Lingua::Ident.3pm

Langue: en

Version: 2006-11-11 (mandriva - 01/05/08)

Section: 3 (Bibliothèques de fonctions)

NAME

Lingua::Ident -- Statistical language identification

SYNOPSIS

  use Lingua::Ident;
  $i    = new Lingua::Ident("filename 1" ... "filename n");
  $lang = $i->identify("text to classify"), "\n";
 
 

DESCRIPTION

This module implements a statistical language identifier.
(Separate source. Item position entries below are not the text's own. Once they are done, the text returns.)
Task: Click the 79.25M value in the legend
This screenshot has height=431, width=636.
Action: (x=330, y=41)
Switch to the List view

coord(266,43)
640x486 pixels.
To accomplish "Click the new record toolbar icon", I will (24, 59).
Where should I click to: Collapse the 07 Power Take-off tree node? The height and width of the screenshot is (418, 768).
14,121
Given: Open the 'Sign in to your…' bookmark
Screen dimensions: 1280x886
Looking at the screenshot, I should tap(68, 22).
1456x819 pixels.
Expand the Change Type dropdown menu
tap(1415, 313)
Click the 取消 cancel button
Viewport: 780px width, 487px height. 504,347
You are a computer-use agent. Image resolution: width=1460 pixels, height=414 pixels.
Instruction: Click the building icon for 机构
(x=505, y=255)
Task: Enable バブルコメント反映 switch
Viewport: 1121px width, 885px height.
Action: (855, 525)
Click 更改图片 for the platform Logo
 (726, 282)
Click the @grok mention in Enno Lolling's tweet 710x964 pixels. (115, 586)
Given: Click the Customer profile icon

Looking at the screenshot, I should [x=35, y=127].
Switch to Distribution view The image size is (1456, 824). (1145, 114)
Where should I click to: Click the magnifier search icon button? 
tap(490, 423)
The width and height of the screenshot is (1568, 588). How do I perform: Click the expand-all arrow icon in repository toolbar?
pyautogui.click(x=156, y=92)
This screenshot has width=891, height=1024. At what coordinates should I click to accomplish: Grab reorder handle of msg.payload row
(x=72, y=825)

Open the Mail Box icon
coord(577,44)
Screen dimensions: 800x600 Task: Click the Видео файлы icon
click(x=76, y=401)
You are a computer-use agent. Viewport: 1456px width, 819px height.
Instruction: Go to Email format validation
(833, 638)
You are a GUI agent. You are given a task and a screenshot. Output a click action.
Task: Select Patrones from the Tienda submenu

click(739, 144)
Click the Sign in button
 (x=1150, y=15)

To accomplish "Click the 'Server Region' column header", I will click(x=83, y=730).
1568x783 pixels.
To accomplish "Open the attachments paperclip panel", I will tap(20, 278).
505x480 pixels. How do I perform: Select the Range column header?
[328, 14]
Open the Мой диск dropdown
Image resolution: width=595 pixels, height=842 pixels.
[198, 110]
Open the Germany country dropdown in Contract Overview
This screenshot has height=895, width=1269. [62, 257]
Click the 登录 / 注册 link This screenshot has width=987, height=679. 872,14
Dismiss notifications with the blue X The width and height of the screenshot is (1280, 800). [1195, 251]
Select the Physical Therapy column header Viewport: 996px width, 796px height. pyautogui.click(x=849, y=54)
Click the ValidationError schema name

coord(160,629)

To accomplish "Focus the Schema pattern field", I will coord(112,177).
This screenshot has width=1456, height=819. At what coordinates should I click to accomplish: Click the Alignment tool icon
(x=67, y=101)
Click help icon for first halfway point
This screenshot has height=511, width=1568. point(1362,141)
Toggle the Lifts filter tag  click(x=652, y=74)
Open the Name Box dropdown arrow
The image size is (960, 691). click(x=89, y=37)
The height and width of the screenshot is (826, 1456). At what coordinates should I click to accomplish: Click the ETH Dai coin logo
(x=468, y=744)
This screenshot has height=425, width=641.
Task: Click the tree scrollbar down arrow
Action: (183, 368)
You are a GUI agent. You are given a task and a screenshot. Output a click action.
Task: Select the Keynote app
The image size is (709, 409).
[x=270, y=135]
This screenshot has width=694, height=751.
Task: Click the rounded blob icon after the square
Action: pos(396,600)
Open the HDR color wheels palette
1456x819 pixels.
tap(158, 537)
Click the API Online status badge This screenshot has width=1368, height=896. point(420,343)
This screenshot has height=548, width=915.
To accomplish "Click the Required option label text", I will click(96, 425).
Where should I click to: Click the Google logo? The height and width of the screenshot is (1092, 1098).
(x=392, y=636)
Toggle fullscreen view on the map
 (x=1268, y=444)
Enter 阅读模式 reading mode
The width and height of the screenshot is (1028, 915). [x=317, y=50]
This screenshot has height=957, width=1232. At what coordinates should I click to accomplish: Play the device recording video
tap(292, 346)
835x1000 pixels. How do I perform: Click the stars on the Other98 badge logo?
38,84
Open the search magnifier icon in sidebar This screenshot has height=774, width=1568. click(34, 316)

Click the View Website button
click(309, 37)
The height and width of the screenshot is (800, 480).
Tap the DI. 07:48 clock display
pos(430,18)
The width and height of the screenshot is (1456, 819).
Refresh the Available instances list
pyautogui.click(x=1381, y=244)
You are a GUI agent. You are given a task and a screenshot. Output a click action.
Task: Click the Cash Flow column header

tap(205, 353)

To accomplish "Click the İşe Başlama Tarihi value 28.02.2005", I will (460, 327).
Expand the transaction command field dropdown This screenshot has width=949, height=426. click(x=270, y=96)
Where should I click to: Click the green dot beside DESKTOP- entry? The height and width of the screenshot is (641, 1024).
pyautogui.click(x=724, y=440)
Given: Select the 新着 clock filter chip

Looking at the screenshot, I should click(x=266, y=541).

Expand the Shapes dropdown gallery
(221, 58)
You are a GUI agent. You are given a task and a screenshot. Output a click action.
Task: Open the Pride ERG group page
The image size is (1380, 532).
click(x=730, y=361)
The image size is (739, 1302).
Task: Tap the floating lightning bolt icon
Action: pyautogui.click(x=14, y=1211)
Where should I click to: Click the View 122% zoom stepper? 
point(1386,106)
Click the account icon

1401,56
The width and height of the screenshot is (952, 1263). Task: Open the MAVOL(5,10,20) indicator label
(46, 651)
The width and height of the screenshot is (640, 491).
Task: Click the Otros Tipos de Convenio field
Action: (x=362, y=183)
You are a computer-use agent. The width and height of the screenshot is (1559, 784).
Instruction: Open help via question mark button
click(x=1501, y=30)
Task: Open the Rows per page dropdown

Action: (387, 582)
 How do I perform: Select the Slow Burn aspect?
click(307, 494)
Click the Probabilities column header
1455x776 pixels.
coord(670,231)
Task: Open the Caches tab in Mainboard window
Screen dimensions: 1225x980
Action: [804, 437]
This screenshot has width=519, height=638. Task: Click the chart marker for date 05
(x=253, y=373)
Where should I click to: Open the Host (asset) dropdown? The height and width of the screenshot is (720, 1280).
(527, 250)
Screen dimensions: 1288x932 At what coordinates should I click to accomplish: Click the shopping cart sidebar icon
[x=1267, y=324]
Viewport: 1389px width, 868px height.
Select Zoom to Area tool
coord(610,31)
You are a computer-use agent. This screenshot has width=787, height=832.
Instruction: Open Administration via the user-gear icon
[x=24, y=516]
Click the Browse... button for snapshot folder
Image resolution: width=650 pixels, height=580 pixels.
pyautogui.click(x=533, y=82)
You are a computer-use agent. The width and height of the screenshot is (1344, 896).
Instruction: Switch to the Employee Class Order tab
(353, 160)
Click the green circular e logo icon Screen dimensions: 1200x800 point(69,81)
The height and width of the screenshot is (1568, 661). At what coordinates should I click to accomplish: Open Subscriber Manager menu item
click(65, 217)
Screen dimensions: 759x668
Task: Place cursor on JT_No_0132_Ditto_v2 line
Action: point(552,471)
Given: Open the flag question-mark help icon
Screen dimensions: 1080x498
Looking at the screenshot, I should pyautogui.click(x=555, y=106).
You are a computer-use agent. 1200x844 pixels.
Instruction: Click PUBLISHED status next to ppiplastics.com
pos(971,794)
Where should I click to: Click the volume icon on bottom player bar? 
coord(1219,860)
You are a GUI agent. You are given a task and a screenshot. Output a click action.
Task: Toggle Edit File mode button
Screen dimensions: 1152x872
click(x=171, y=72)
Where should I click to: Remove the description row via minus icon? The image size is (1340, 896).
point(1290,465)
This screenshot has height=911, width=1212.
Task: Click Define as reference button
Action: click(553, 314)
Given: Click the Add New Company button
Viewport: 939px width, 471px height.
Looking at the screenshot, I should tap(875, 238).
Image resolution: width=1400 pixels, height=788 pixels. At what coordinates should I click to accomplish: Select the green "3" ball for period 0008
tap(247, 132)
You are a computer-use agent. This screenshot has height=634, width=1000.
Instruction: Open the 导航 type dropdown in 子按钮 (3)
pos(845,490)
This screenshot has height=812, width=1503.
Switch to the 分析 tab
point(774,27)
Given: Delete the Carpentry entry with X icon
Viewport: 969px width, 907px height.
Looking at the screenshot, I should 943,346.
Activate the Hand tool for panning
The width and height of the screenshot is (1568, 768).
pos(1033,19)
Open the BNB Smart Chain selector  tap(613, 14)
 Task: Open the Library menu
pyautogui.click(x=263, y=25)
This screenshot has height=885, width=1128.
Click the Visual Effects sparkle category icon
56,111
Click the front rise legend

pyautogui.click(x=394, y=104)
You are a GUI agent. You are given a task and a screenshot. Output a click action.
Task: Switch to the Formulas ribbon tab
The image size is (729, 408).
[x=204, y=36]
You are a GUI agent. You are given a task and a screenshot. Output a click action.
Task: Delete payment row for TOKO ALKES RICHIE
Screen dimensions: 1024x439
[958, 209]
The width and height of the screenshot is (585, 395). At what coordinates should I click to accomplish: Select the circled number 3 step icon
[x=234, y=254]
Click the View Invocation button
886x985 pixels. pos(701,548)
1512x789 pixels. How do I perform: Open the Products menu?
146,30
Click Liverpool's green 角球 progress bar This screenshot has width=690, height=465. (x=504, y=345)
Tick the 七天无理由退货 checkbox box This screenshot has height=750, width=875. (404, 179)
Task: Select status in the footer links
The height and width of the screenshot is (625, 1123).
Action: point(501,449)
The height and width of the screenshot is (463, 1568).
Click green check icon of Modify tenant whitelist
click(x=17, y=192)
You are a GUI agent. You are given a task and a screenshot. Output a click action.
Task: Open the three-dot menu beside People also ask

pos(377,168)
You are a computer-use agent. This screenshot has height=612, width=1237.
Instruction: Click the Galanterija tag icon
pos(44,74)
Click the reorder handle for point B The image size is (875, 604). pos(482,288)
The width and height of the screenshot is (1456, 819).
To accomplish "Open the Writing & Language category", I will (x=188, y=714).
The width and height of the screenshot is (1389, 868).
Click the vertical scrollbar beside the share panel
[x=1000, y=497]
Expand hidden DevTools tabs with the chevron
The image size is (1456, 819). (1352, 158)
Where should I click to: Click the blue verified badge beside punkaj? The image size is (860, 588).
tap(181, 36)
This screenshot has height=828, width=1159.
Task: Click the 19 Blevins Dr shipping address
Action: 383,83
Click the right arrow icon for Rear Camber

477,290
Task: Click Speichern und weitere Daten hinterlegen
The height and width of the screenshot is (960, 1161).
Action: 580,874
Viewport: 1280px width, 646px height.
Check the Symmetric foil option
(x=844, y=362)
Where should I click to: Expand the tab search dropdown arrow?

The filename attributes to the constructor must refer to files containing tables of n-gram probabilites for languages. These tables can be generated using the trainlid(1) utility program.

RETURN VALUE

The identify() method returns the value specified in the _LANG field of the probabilities table of the language to which the text most likely belongs (see ``WARNINGS'').

It is recommended to be a POSIX locale name constructed from an ISO 639 2-letter language code, possibly extended by an ISO 3166 2-letter country code and a character set identifier. Example: de_DE.iso88591.

WARNINGS

Since Lingua::Ident is based on statistics it cannot be 100% accurate. More precisely, Dunning (see below) reports his implementation to achieve 92% accuracy with 50K of training text for 20 character strings discriminating bewteen English and Spanish. This implementation should be as accurate as Dunning's. However, not only the size but also the quality of the training text play a role.

The current implementation doesn't use a threshold to determine if the most probable language has a high enough probability; if you're trying to classify a text in a language for which there is no probability table, this results in getting an incorrect language.

AUTHOR

Lingua::Ident was developed by Michael Piotrowski <mxp@dynalabs.de>.

LICENSE

This program is free software; you may redistribute it and/or modify it under the same terms as Perl itself.

SEE ALSO

Dunning, Ted (1994). Statistical Identification of Language. Technical report CRL MCCS-94-273. Computing Research Lab, New Mexico State University.